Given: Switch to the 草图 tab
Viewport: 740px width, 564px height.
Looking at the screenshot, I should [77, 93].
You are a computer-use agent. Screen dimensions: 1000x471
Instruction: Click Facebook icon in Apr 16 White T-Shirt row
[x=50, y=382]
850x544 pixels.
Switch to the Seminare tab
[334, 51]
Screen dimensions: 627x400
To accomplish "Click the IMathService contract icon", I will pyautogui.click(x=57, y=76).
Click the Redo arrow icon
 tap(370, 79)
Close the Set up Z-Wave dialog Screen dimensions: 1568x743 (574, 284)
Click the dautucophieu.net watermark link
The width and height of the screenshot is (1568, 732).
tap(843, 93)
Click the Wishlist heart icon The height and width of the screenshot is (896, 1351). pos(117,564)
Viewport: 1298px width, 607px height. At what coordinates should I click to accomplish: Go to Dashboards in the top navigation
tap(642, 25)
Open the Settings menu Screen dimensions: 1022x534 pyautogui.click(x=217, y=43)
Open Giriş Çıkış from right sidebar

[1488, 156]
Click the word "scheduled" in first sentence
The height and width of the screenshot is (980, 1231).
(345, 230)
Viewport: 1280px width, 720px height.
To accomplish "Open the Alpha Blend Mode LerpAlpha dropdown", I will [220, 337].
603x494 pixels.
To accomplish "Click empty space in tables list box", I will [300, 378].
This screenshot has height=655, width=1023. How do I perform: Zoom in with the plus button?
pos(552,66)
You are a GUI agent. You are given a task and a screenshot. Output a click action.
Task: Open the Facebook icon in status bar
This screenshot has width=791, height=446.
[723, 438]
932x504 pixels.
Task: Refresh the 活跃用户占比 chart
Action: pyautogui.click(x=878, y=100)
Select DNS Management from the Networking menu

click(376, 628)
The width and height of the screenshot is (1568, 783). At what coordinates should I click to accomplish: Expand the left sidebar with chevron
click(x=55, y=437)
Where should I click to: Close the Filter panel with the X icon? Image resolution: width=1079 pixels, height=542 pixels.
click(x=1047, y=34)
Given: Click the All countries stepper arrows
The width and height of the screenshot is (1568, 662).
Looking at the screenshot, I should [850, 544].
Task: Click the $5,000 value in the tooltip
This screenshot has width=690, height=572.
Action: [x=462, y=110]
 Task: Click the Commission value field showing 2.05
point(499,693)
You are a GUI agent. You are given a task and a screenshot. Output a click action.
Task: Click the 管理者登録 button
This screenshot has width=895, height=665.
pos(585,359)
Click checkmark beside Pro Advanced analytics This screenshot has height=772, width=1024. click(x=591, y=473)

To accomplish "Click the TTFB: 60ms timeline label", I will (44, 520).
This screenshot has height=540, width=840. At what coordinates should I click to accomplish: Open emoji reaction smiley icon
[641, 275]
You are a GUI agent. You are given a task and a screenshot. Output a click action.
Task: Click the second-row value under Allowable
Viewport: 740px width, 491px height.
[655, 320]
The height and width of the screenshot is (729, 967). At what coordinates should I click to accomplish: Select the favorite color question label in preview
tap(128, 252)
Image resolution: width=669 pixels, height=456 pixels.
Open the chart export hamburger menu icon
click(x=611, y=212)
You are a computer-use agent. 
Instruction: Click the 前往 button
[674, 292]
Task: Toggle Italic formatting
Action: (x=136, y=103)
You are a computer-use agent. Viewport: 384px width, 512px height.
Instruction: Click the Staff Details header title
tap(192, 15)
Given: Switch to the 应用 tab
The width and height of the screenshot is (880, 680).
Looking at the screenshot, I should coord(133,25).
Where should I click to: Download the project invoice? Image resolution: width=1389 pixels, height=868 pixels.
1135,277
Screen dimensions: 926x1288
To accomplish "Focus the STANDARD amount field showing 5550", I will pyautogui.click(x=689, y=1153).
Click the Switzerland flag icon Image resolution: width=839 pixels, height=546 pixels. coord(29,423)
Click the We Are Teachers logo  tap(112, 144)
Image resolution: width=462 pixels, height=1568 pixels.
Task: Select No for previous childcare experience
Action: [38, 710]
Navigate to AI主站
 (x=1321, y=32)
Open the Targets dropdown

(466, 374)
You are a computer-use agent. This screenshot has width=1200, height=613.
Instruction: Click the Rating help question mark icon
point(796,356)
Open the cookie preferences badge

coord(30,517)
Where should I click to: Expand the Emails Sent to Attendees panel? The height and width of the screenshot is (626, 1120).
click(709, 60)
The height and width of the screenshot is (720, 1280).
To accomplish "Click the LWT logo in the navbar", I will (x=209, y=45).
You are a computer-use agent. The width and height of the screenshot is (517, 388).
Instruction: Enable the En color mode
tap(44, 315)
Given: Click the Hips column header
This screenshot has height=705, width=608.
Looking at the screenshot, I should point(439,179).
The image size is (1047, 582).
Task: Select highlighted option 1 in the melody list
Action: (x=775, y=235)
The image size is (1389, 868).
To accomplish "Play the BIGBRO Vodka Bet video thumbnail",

::::

YOUR GOAL |
Return every line of the material word for word.

RESPONSE TO THIS TASK |
Given: Switch to the 草图 tab
Viewport: 740px width, 564px height.
Looking at the screenshot, I should [77, 93].
You are a computer-use agent. Screen dimensions: 1000x471
Instruction: Click Facebook icon in Apr 16 White T-Shirt row
[x=50, y=382]
850x544 pixels.
Switch to the Seminare tab
[334, 51]
Screen dimensions: 627x400
To accomplish "Click the IMathService contract icon", I will pyautogui.click(x=57, y=76).
Click the Redo arrow icon
 tap(370, 79)
Close the Set up Z-Wave dialog Screen dimensions: 1568x743 (574, 284)
Click the dautucophieu.net watermark link
The width and height of the screenshot is (1568, 732).
tap(843, 93)
Click the Wishlist heart icon The height and width of the screenshot is (896, 1351). pos(117,564)
Viewport: 1298px width, 607px height. At what coordinates should I click to accomplish: Go to Dashboards in the top navigation
tap(642, 25)
Open the Settings menu Screen dimensions: 1022x534 pyautogui.click(x=217, y=43)
Open Giriş Çıkış from right sidebar

[1488, 156]
Click the word "scheduled" in first sentence
The height and width of the screenshot is (980, 1231).
(345, 230)
Viewport: 1280px width, 720px height.
To accomplish "Open the Alpha Blend Mode LerpAlpha dropdown", I will [220, 337].
603x494 pixels.
To accomplish "Click empty space in tables list box", I will [300, 378].
This screenshot has height=655, width=1023. How do I perform: Zoom in with the plus button?
pos(552,66)
You are a GUI agent. You are given a task and a screenshot. Output a click action.
Task: Open the Facebook icon in status bar
This screenshot has width=791, height=446.
[723, 438]
932x504 pixels.
Task: Refresh the 活跃用户占比 chart
Action: pyautogui.click(x=878, y=100)
Select DNS Management from the Networking menu

click(376, 628)
The width and height of the screenshot is (1568, 783). At what coordinates should I click to accomplish: Expand the left sidebar with chevron
click(x=55, y=437)
Where should I click to: Close the Filter panel with the X icon? Image resolution: width=1079 pixels, height=542 pixels.
click(x=1047, y=34)
Given: Click the All countries stepper arrows
The width and height of the screenshot is (1568, 662).
Looking at the screenshot, I should [850, 544].
Task: Click the $5,000 value in the tooltip
This screenshot has width=690, height=572.
Action: [x=462, y=110]
 Task: Click the Commission value field showing 2.05
point(499,693)
You are a GUI agent. You are given a task and a screenshot. Output a click action.
Task: Click the 管理者登録 button
This screenshot has width=895, height=665.
pos(585,359)
Click checkmark beside Pro Advanced analytics This screenshot has height=772, width=1024. click(x=591, y=473)

To accomplish "Click the TTFB: 60ms timeline label", I will (44, 520).
This screenshot has height=540, width=840. At what coordinates should I click to accomplish: Open emoji reaction smiley icon
[641, 275]
You are a GUI agent. You are given a task and a screenshot. Output a click action.
Task: Click the second-row value under Allowable
Viewport: 740px width, 491px height.
[655, 320]
The height and width of the screenshot is (729, 967). At what coordinates should I click to accomplish: Select the favorite color question label in preview
tap(128, 252)
Image resolution: width=669 pixels, height=456 pixels.
Open the chart export hamburger menu icon
click(x=611, y=212)
You are a computer-use agent. 
Instruction: Click the 前往 button
[674, 292]
Task: Toggle Italic formatting
Action: (x=136, y=103)
You are a computer-use agent. Viewport: 384px width, 512px height.
Instruction: Click the Staff Details header title
tap(192, 15)
Given: Switch to the 应用 tab
The width and height of the screenshot is (880, 680).
Looking at the screenshot, I should coord(133,25).
Where should I click to: Download the project invoice? Image resolution: width=1389 pixels, height=868 pixels.
1135,277
Screen dimensions: 926x1288
To accomplish "Focus the STANDARD amount field showing 5550", I will pyautogui.click(x=689, y=1153).
Click the Switzerland flag icon Image resolution: width=839 pixels, height=546 pixels. coord(29,423)
Click the We Are Teachers logo  tap(112, 144)
Image resolution: width=462 pixels, height=1568 pixels.
Task: Select No for previous childcare experience
Action: [38, 710]
Navigate to AI主站
 (x=1321, y=32)
Open the Targets dropdown

(466, 374)
You are a computer-use agent. This screenshot has width=1200, height=613.
Instruction: Click the Rating help question mark icon
point(796,356)
Open the cookie preferences badge

coord(30,517)
Where should I click to: Expand the Emails Sent to Attendees panel? The height and width of the screenshot is (626, 1120).
click(709, 60)
The height and width of the screenshot is (720, 1280).
To accomplish "Click the LWT logo in the navbar", I will (x=209, y=45).
You are a computer-use agent. The width and height of the screenshot is (517, 388).
Instruction: Enable the En color mode
tap(44, 315)
Given: Click the Hips column header
This screenshot has height=705, width=608.
Looking at the screenshot, I should point(439,179).
The image size is (1047, 582).
Task: Select highlighted option 1 in the melody list
Action: (x=775, y=235)
The image size is (1389, 868).
To accomplish "Play the BIGBRO Vodka Bet video thumbnail",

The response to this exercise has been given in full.